** Opening Extracted entries block **

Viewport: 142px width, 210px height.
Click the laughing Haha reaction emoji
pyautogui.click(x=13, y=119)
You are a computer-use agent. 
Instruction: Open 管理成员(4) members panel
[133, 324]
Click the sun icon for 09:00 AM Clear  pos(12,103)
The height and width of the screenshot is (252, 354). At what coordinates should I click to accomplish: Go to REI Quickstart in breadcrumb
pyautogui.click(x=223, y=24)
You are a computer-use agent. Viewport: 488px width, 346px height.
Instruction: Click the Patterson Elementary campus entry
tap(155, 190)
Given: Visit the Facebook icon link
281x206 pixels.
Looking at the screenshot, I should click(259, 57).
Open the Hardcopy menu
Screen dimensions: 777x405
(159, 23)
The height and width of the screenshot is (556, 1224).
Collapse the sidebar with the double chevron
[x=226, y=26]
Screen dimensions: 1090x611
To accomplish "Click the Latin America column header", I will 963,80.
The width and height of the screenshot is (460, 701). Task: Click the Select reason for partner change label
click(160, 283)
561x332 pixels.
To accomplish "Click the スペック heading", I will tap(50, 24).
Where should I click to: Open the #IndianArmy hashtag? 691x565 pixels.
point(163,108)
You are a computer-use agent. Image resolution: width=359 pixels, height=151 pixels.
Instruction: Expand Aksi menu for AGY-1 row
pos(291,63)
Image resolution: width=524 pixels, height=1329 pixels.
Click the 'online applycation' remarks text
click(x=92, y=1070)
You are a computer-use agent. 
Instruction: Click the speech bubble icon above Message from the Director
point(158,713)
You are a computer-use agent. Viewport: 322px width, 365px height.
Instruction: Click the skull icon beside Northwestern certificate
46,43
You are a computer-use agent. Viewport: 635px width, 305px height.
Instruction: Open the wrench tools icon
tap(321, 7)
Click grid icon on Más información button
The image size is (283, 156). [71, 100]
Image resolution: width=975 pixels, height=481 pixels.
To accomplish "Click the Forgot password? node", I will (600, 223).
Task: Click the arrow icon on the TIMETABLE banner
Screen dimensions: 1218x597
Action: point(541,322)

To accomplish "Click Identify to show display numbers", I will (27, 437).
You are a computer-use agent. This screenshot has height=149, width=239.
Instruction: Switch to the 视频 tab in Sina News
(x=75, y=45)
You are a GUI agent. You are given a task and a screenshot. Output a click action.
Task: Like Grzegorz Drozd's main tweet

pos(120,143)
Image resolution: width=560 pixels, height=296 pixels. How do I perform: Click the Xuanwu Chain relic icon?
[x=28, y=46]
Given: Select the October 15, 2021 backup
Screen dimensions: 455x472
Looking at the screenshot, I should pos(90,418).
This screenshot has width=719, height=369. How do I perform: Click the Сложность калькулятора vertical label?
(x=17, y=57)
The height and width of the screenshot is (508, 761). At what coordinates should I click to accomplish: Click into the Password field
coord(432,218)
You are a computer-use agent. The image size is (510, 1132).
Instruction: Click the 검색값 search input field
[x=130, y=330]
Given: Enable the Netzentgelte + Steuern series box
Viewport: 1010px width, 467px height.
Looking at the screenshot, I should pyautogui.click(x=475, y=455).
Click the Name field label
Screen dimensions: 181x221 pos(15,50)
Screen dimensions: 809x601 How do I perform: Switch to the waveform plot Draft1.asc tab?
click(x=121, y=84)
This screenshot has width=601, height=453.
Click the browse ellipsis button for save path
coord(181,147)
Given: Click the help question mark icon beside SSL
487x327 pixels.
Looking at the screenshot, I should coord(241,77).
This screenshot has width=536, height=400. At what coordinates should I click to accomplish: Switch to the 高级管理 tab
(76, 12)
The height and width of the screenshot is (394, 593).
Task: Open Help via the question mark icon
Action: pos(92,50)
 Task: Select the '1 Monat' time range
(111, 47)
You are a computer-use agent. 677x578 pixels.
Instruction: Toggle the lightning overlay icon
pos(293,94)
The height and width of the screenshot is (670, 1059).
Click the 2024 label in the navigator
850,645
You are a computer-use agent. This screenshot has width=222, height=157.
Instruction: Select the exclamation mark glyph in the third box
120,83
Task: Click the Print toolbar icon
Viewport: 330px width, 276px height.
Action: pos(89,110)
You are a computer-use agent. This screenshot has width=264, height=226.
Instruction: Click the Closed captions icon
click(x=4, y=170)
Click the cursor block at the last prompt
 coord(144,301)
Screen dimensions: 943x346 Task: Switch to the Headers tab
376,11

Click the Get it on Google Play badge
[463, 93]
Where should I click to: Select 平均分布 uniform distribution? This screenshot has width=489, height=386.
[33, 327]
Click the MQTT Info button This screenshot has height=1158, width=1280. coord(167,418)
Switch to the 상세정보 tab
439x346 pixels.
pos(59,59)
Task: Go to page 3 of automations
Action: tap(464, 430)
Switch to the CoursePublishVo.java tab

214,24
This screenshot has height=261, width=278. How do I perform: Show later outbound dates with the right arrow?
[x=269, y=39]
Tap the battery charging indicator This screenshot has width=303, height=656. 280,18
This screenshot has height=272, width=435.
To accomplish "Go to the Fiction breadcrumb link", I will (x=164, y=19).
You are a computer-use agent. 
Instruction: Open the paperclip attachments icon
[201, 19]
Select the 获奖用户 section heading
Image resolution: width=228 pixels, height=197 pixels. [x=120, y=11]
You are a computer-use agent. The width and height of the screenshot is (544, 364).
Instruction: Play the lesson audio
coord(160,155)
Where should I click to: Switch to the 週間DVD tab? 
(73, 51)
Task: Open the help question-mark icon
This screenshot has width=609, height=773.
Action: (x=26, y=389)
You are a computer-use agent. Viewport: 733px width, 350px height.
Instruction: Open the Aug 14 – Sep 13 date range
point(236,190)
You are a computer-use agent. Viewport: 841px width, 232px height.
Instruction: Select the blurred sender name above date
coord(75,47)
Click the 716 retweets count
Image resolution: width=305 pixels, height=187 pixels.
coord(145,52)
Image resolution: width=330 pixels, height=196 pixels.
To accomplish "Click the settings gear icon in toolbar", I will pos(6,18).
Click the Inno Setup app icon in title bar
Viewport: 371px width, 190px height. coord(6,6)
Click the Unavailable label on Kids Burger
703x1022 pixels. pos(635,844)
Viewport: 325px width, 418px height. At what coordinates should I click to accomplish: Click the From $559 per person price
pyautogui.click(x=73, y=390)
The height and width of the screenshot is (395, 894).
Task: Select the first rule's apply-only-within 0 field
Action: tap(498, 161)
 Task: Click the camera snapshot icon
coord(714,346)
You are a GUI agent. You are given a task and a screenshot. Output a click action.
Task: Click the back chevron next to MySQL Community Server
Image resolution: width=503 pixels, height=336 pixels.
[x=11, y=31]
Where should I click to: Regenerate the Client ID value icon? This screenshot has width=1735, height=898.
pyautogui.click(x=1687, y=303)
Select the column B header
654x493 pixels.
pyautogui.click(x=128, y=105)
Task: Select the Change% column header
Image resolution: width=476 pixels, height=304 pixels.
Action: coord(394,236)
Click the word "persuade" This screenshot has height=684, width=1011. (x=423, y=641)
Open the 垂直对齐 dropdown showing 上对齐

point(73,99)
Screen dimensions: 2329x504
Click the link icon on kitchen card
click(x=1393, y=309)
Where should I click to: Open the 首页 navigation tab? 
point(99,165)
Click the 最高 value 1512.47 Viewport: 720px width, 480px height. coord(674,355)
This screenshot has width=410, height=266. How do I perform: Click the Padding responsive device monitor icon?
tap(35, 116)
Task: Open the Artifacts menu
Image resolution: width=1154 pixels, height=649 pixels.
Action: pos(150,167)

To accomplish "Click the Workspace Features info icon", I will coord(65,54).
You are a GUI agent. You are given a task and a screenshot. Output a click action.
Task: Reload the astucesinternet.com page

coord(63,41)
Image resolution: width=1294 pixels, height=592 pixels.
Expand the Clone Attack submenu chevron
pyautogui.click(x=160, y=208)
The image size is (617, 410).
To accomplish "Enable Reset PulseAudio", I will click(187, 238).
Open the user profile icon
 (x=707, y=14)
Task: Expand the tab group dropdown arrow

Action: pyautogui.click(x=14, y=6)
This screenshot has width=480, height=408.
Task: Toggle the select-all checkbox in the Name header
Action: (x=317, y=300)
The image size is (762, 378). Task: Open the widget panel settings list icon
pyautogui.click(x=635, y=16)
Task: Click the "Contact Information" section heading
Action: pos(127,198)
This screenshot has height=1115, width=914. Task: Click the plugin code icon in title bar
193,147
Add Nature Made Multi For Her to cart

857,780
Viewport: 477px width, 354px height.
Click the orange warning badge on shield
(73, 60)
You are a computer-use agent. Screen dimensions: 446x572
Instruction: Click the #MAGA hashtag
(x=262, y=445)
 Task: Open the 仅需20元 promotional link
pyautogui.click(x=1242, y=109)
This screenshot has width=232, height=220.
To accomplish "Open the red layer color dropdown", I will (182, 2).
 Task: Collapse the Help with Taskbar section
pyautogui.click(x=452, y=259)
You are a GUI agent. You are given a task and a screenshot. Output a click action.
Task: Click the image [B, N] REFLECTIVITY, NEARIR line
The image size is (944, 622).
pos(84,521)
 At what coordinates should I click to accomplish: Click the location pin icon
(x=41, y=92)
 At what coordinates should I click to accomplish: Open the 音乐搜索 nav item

** Closing Extracted entries block **

§ Problem statement
From the records above, transcribe without alteration every line from the one with "Image resolution: width=975" to the one with "Given: Select the October 15, 2021 backup", inclusive.

§ Task result
Image resolution: width=975 pixels, height=481 pixels.
To accomplish "Click the Forgot password? node", I will (600, 223).
Task: Click the arrow icon on the TIMETABLE banner
Screen dimensions: 1218x597
Action: point(541,322)

To accomplish "Click Identify to show display numbers", I will (27, 437).
You are a computer-use agent. This screenshot has height=149, width=239.
Instruction: Switch to the 视频 tab in Sina News
(x=75, y=45)
You are a GUI agent. You are given a task and a screenshot. Output a click action.
Task: Like Grzegorz Drozd's main tweet

pos(120,143)
Image resolution: width=560 pixels, height=296 pixels. How do I perform: Click the Xuanwu Chain relic icon?
[x=28, y=46]
Given: Select the October 15, 2021 backup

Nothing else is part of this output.